明治時代に書かれた生花正風体の教科書にこうあります。

葉蘭は稽古始の品にしてこれに依り研究を怠らざれば能く花の形を会得するなり

『華かがみ 生花栞の巻』

昔から初歩の生花の稽古には葉蘭を用いるのが良いとされてきたのです。比較的どの季節でも手に入りやすいこと、葉の裏表と左右がはっきりしており生花の陰陽を学ぶのに適していることがその理由です。

昨今ではいけばなに使える葉蘭が手に入りづらくなってきました。しかし、僕の所では初めて生花を勉強する方にはまず葉蘭から始めてもらいます。今の時代に合わせる事も大切です。それと同時に、せっかく伝統文化を学んでいるのですから昔ながらのやり方もできる範囲で取り入れたいと思っているのです。

この方は生花は2回目です。葉の選び方が適切できりりとした花になりましたね。

生花正風体
葉蘭

こちらはもう少し稽古が進んだ方がいけた葉蘭です。葉を11枚使っています。先ほど引用した教科書にこのようなことも書いてあります。

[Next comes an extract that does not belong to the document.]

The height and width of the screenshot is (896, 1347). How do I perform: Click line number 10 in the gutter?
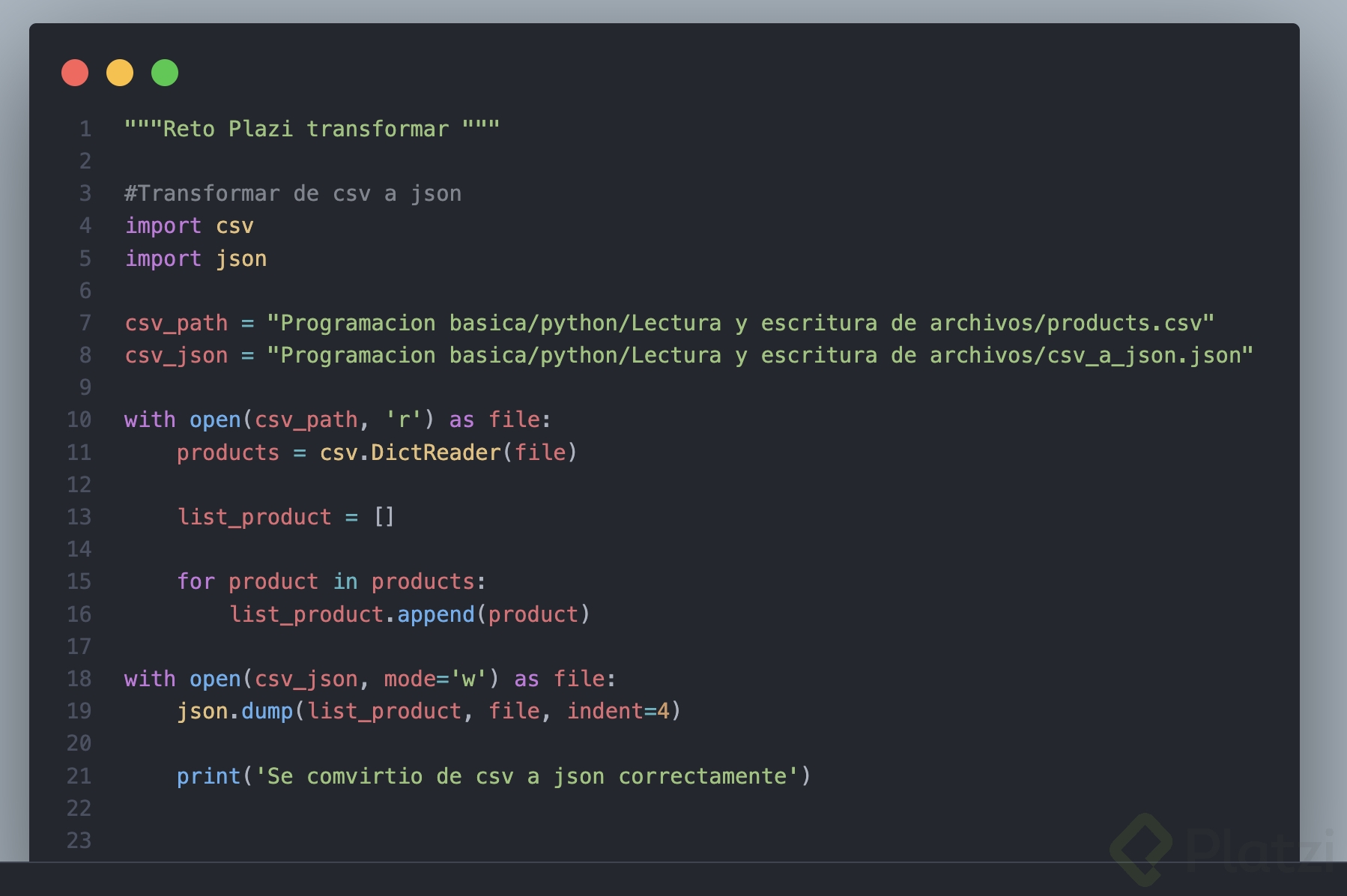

葉蘭は十五枚を以て極数を定め置く其上を生ることを禁ず依て此の教へ図には九枚迄を見はし置く余は熟達の上生る事よし

『華かがみ 生花栞の巻』

葉蘭は15枚までいけますが、枚数が多いと難しいものです。こちらの方ははじめて11枚に挑戦されました。うまくまとまっていますね。

葉蘭は初歩の方に最適な花材であり、また稽古が進んだ方が基礎を確認するのにも適しているのです。ときどきは戻りたい花材です。